Le réalisateur avance ses arguments à tâtons dès qu’il développe les liens unissant cette communauté ; pourquoi une amitié indéfectible les soude les uns et les autres, quelle que soit la montagne à gravir ou l’adversité. Il y a bien sûr l’affection de longue date et celle toute récente, qui évolue peu à peu, sous le feu ou sous la prise de conscience des sentiments. Et quand résonne une mélodie funeste ordonnée par l’aîné des Burdette, Dude et Colorado entonnent en chœur leur propre chanson, avec ferveur et fierté. Une façon comme une autre d’afficher les progrès accomplis par Dude, toujours sans fioritures ostentatoires.

Enfer et rédemption

Outre John Wayne, quasi inflexible dans la peau de John T. Chance, on relève la performance impressionnante de Dean Martin dans celle de Dude. Le comédien délivre une partition sans fausses notes en endossant le rôle de cet ivrogne, le borrachon comme l’ont surnommé les Mexicains et en lui injectant toute la détresse inhérente au personnage, nécessaire à ce que Howard Hawks désire transmettre au public. La façon dont il retranscrit la dépendance de cet adjoint déchu est assez conforme à la réalité perçue dans les années cinquante, vis-à-vis de l’alcoolisme et de ses ravages. Surtout, bien que le Code Hays exige une certaine édulcoration des faits, le metteur en scène parvient à exhiber les failles de son héros, quitte à l’avilir un peu plus.

Retour à la sobriété

Et c’est bel et bien dans ses hésitations que Dude émeut le spectateur, dans ses tremblements, dans ses accès de colère, un verre à la main, prêt à être ingurgité pour oublier ou pour satisfaire son addiction. Toute la faiblesse humaine transpire à travers chacun de ses mouvements même si la possibilité de s’extirper de ce purgatoire se profile, d’abord par accident puis par un regain de volonté. Les circonstances rappellent à Dude ce qu’il a été et ce qu’il peut encore être, bien que parcourir le chemin de la rédemption nécessite des efforts considérables.

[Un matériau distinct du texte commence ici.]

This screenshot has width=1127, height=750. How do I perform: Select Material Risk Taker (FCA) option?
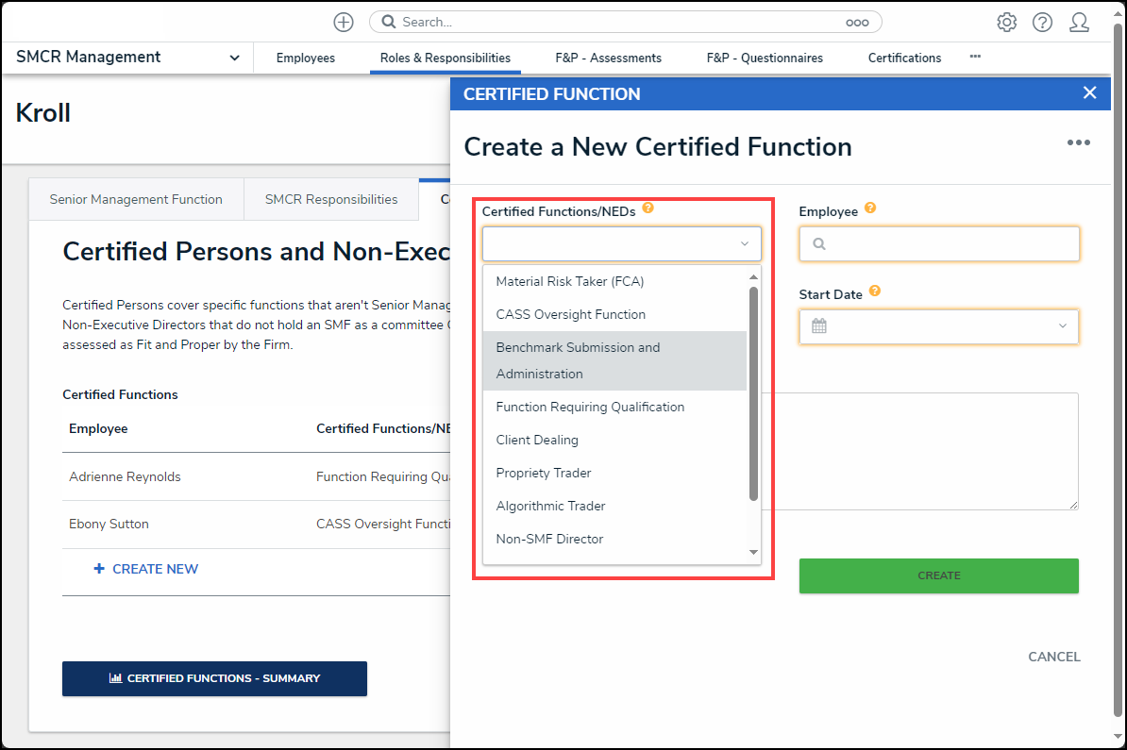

Howard Hawks n’a point besoin de forcer sa démonstration ou de la surligner. Il filme, son personnage agit et consent à se repentir, à se reprendre en main, pour se sauver lui-même et les autres. Quelques détails ne trompent pas ; se raser, se baigner, être attentif ou tirer plus vite que ses opposants comme jadis. Et s’il trébuche au moindre obstacle, le réalisateur, loin d’être condescendant, inocule une pointe d’humanisme en lui tendant une perche pour le repêcher des Enfers.

Répit en musique

La Femme est l’avenir de l’Homme

Par conséquent, Howard Hawks opte ici pour la compassion, contrastant ainsi avec sa vision peu romantique des rapports amoureux, placés sous le signe de l’humour et de la ténacité. Le cinéaste apprécie les femmes pugnaces, aptes à s’affranchir des préjugés pour mieux décrocher le Graal et s’ériger en égal de l’Homme dans leurs relations sentimentales. Cette posture assez étonnante contredit la lecture monolithique du western classique et de la position de la femme en son sein. Howard Hawks ne perd pas ses habitudes et opère un numéro d’équilibriste, amusant avec cette verve ravageuse qui lui sied si bien.

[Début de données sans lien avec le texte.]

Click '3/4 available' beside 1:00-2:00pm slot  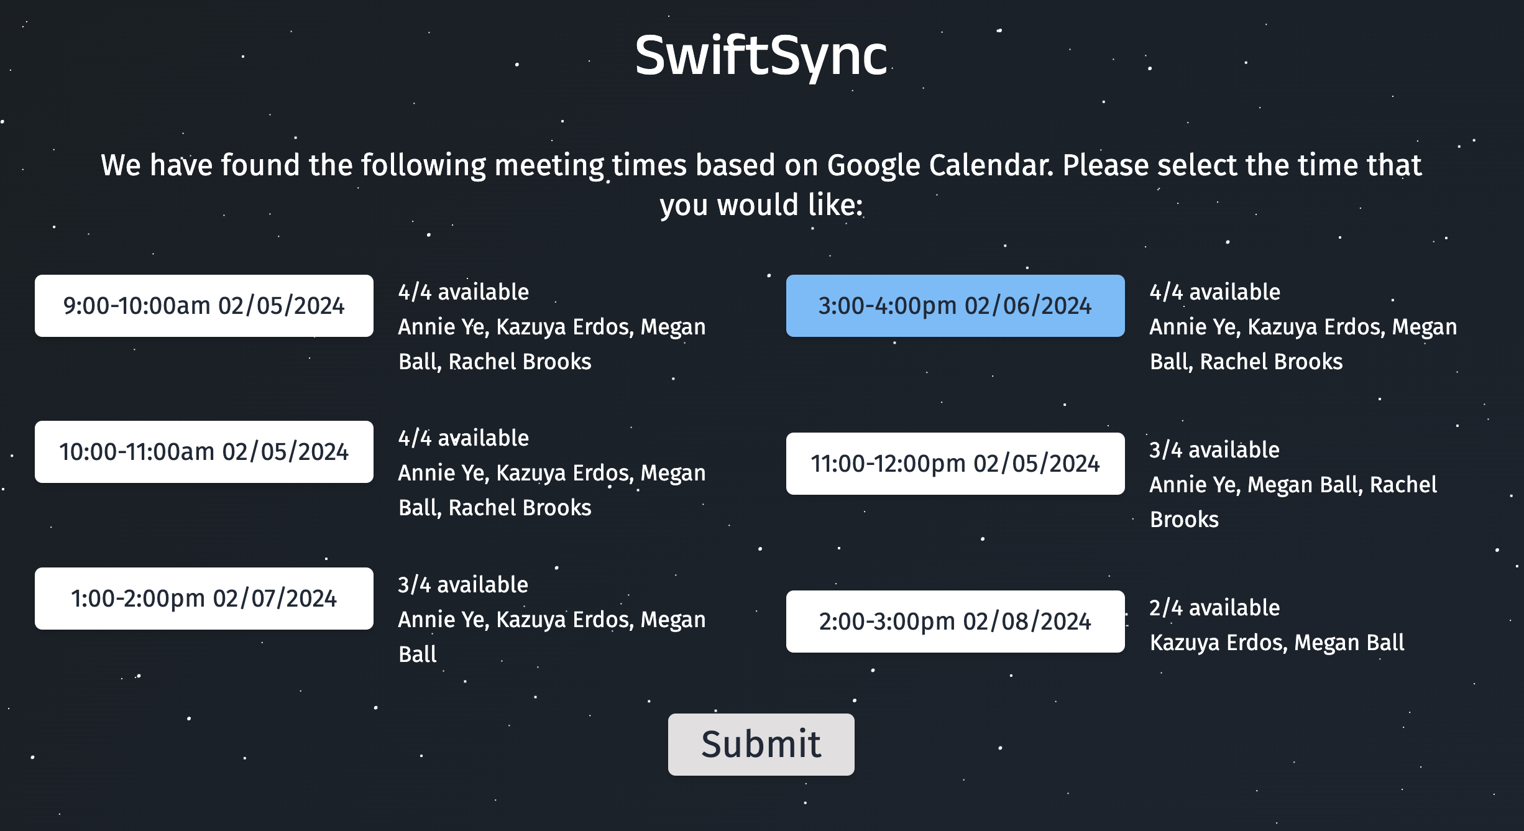point(463,585)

Il préférerait presque se concentrer sur les joutes homériques auxquelles participent le laconique Chance et la volubile Feathers que sur les duels au détour d’une allée sombre. Chaque réplique assassine fait mouche et le débit verbal ininterrompu renvoie à celui de La Dame du vendredi. John Wayne et Angie Dickinson n’ont d’ailleurs rien à envier à la diction de Cary Grant et Rosalind Russel, offrant des séquences hautement jubilatoires où le jeu de séduction s’apparente à un ballet vocal. Feathers ne partage pas la docilité de Clémentine Carter dans La Poursuite infernale.

Une femme de caractère

Elle sait ce qu’elle veut et ne souhaite jamais se soumettre pour des raisons fallacieuses. Voilà pourquoi sa rencontre avec Chance témoigne aussi bien de sa force combattive que de la velléité d’Howard Hawks à écarter tout poncif de traitement, quitte à émasculer son protagoniste avec le sourire, en faisant vaciller toutes ses certitudes. En effet, quand un cow-boy réputé pour sa droiture et sa morale admet son erreur en faveur d’une femme qui subvient à ses besoins par le poker (une hérésie), le réalisateur remporte une victoire éclatante sur les mœurs de son temps.

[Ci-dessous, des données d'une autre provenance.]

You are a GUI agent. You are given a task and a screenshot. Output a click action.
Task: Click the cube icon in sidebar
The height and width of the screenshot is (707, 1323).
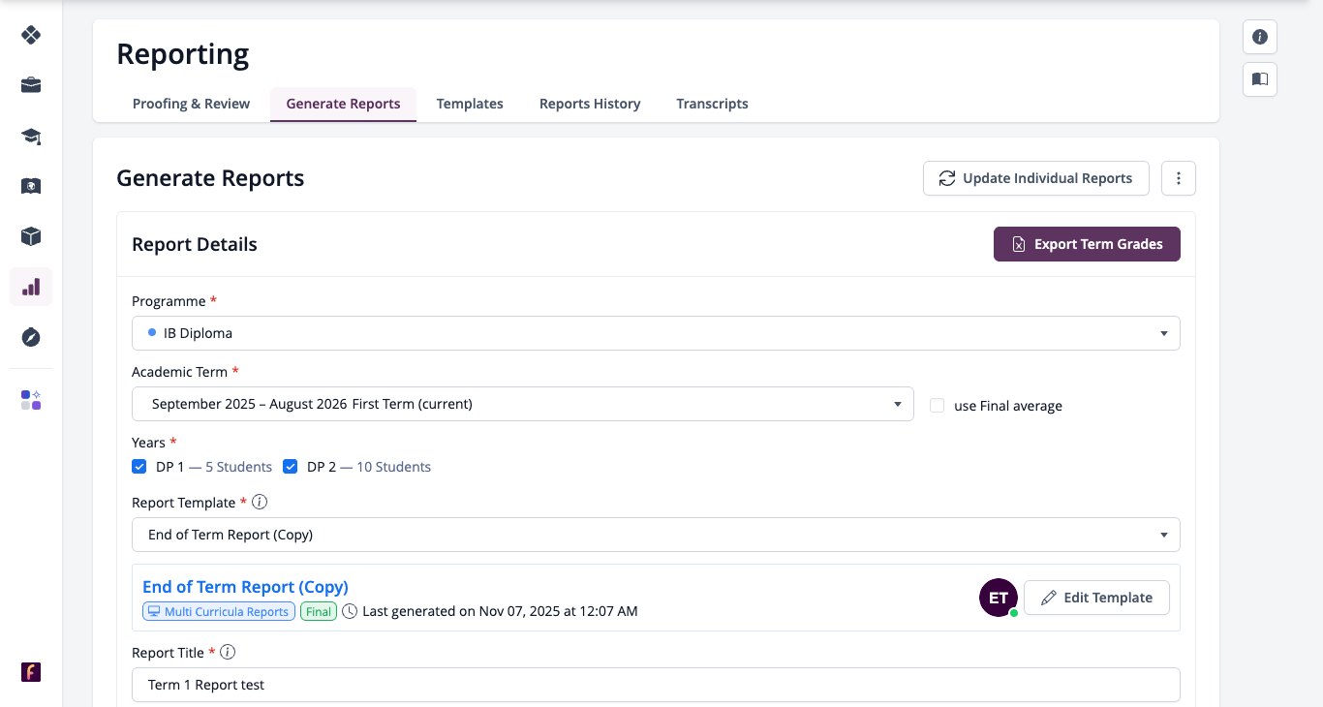click(x=31, y=236)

Par ailleurs, il ignore que l’héritage de Rio Bravo se perpétuera à travers plusieurs générations, bien que personne n’égalera sa capacité à entrelacer autant de thématiques individuelles et collectives autour d’un dispositif unique, celui du dernier bastion tenu par quelques braves encore debout contre vents et marées. Un sommet éternel du septième art.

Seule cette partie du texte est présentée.